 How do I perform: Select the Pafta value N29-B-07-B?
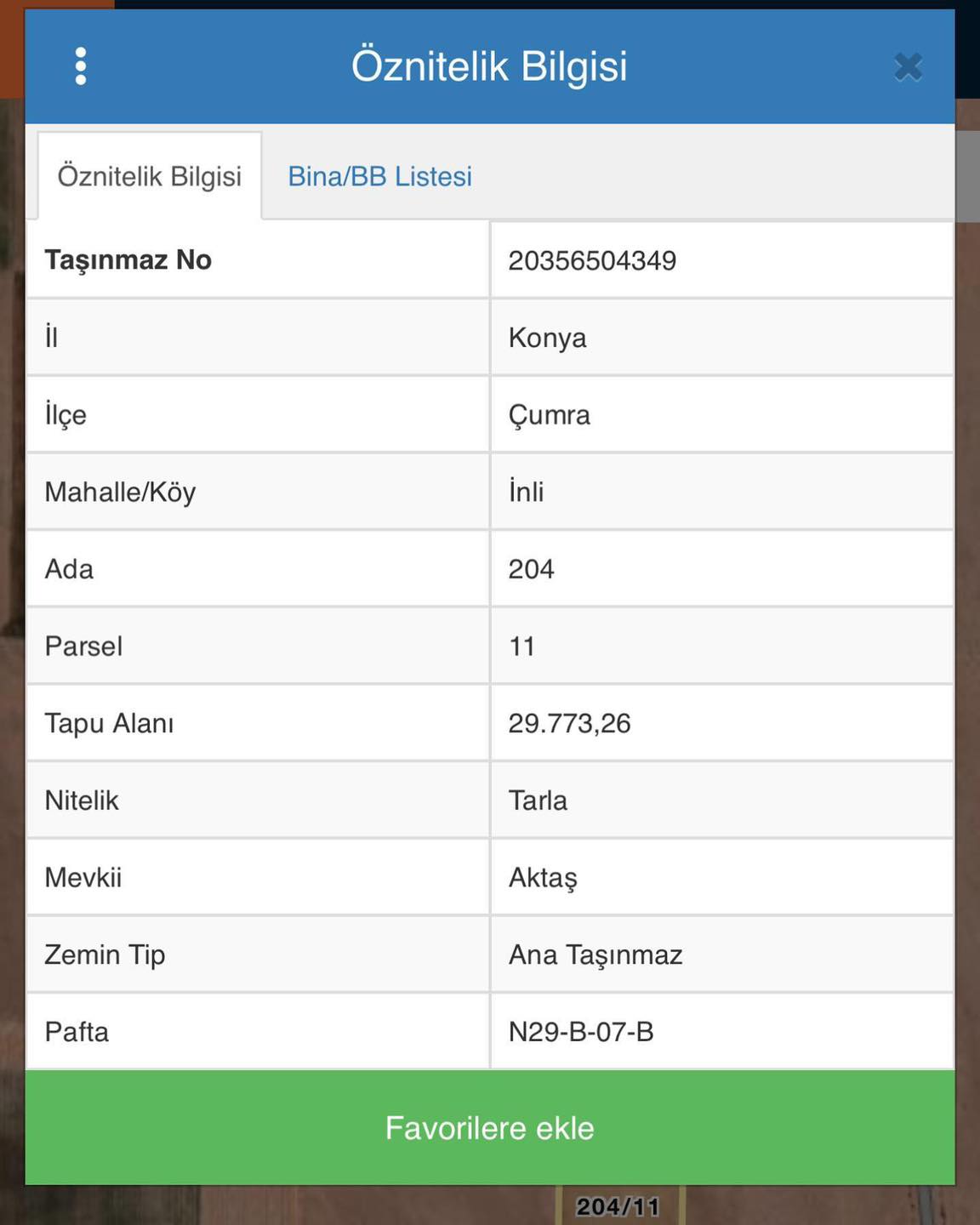581,1032
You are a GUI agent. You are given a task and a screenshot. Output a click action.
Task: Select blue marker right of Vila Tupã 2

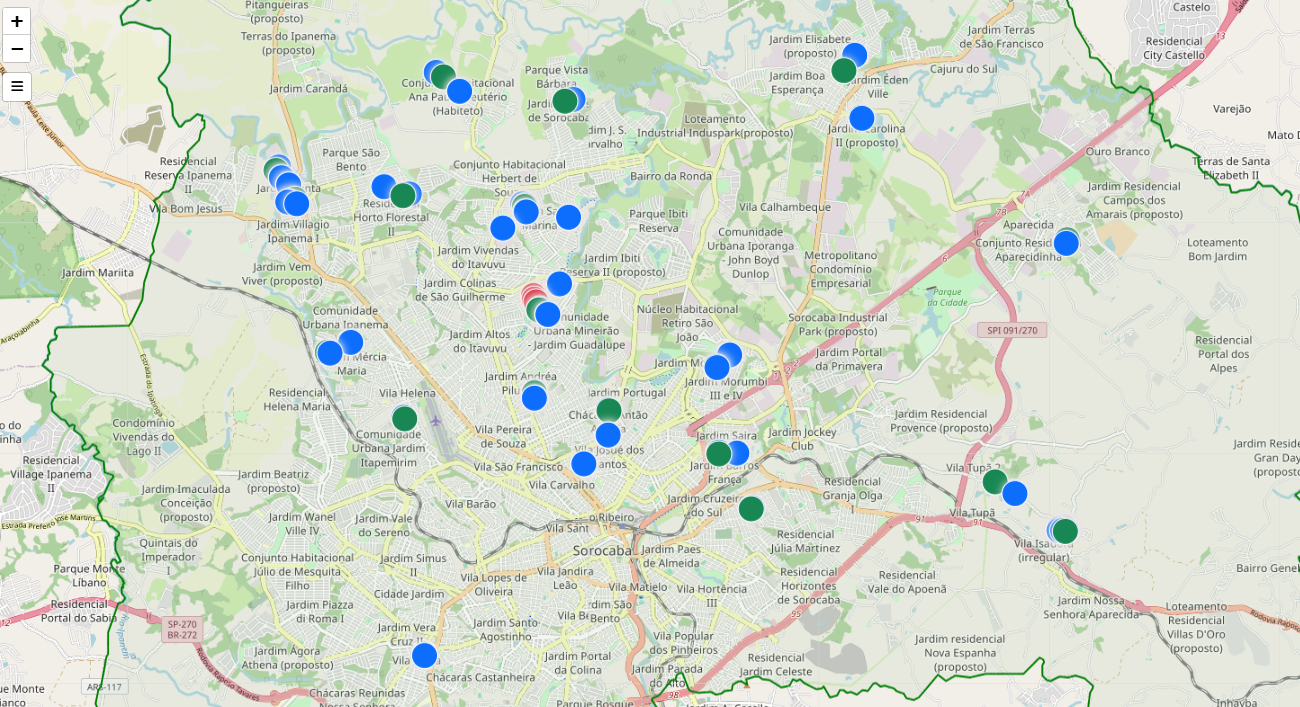(1015, 493)
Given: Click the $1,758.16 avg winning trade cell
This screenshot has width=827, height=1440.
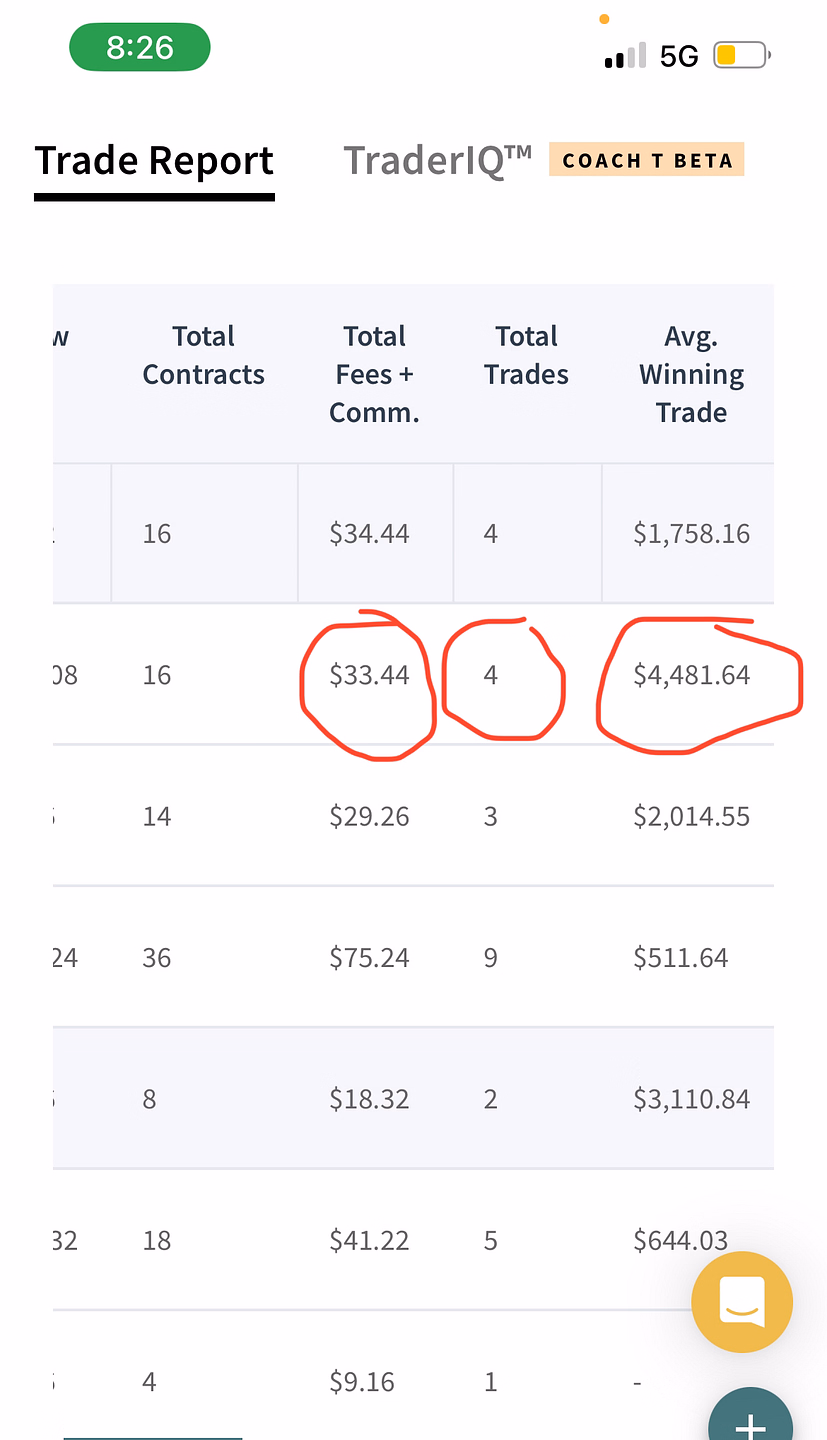Looking at the screenshot, I should [692, 533].
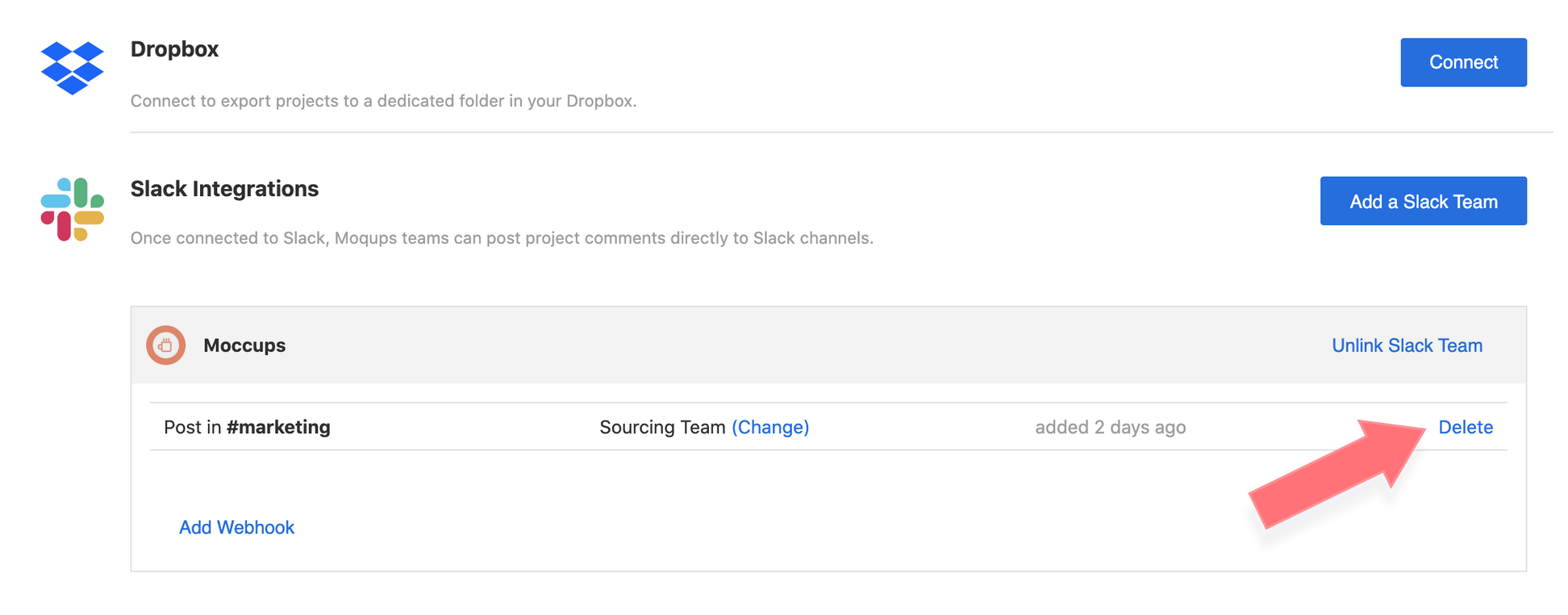This screenshot has width=1568, height=615.
Task: Click the yellow segment of the Slack logo
Action: (89, 217)
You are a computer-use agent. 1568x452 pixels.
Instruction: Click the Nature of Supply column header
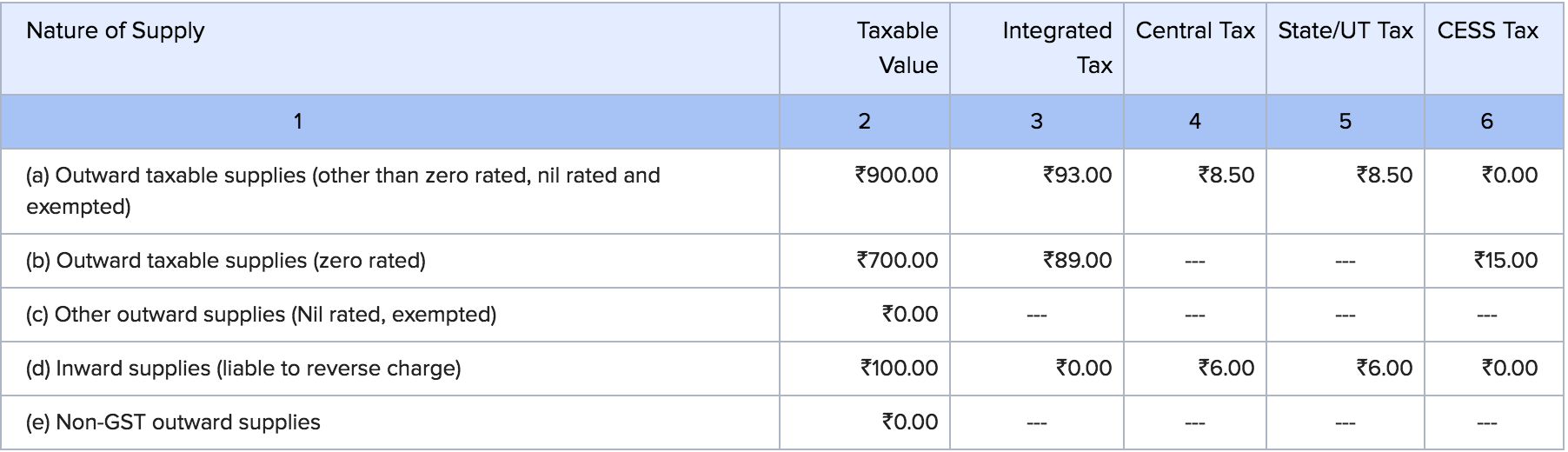click(x=116, y=31)
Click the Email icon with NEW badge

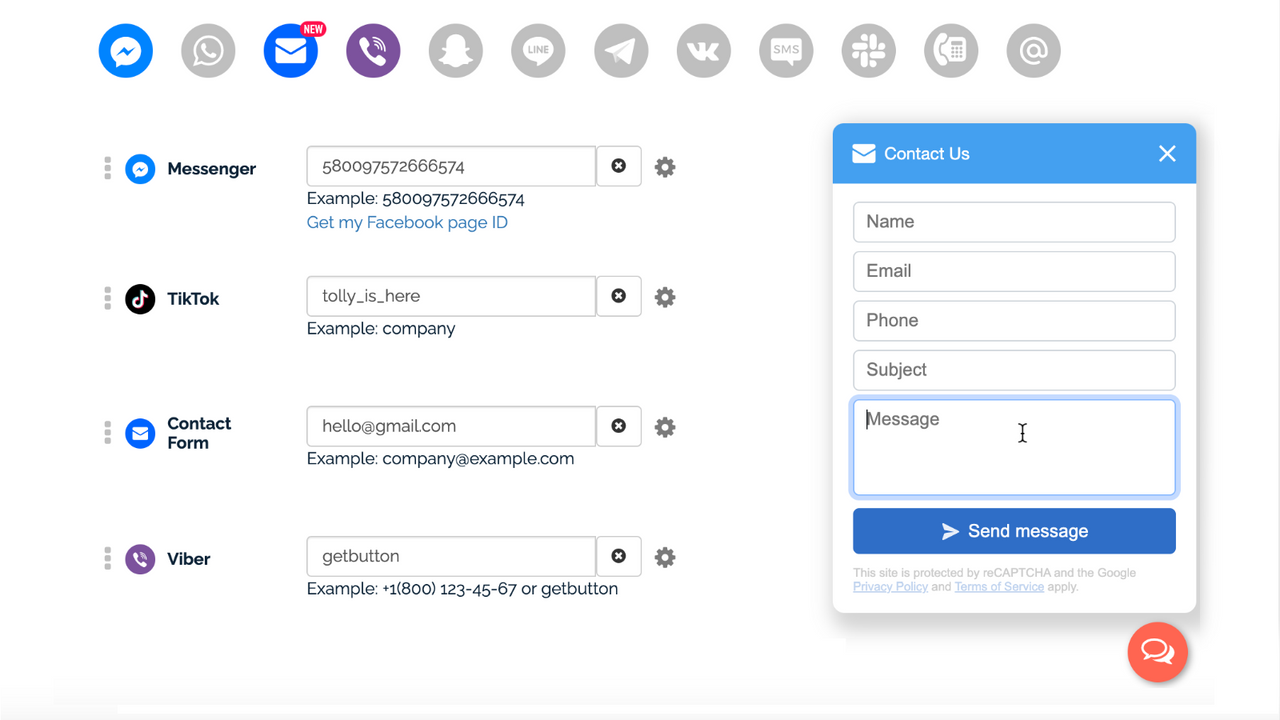pyautogui.click(x=291, y=51)
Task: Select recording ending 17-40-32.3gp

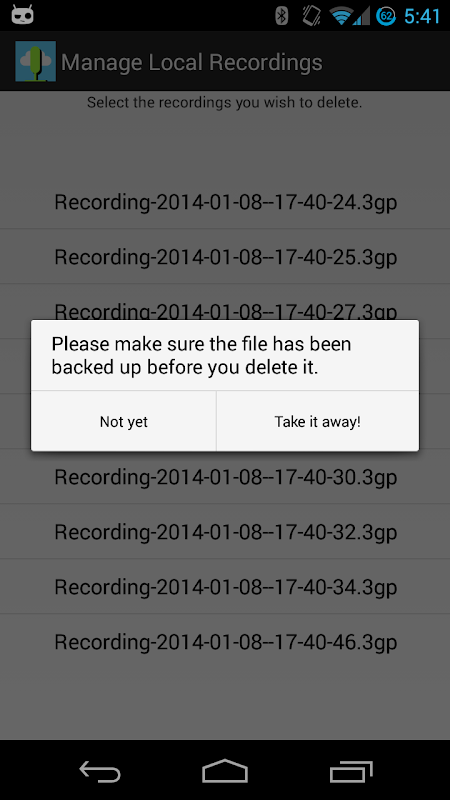Action: tap(225, 532)
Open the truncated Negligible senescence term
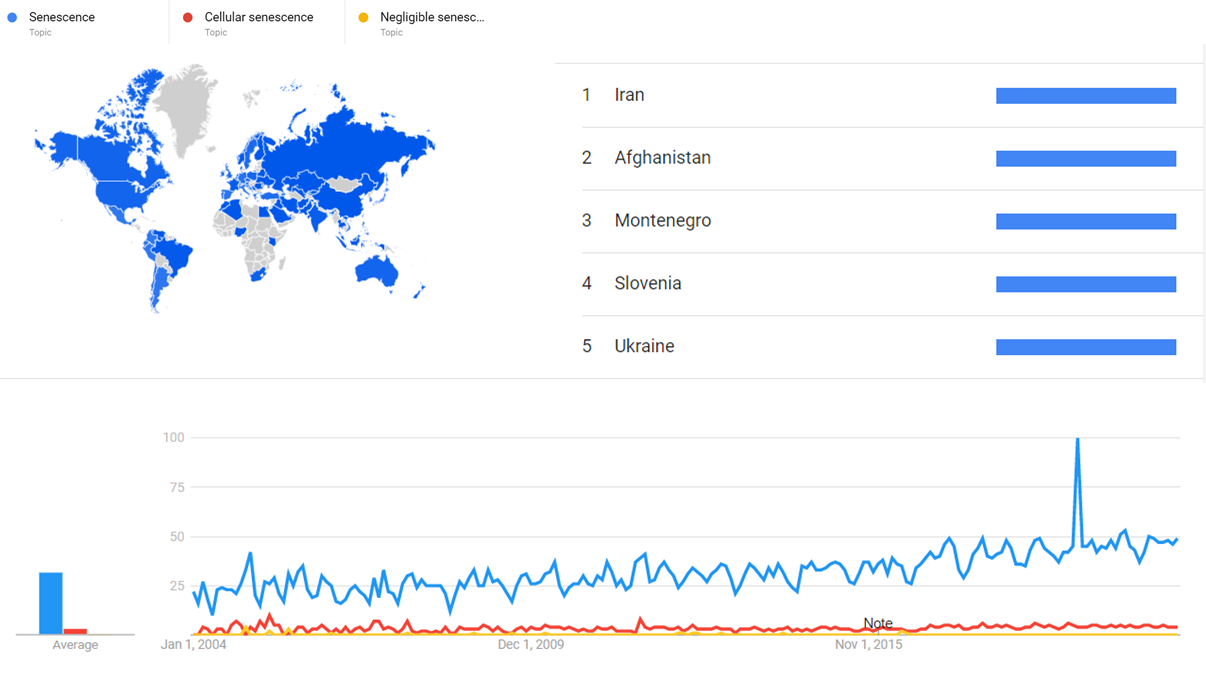Screen dimensions: 1206x677 pos(432,18)
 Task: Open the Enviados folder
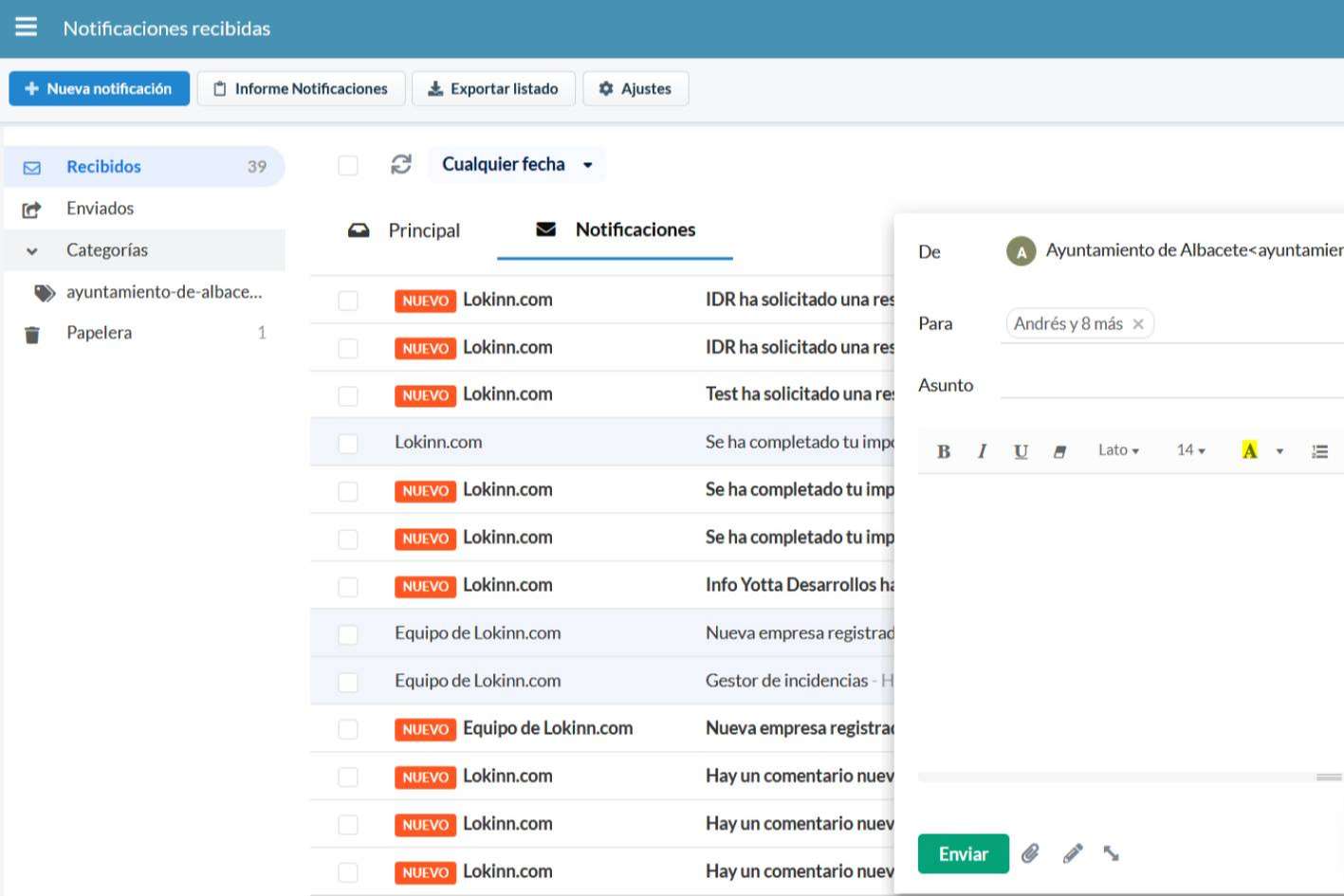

.....

* **Instructions to follow**: Copy out every line of the material above that contains the string "agent".

* **Result for this exercise**:
You are a GUI agent. You are given a task and a screenshot. Output a click action.
You are a computer-use agent. 1568x452 pixels.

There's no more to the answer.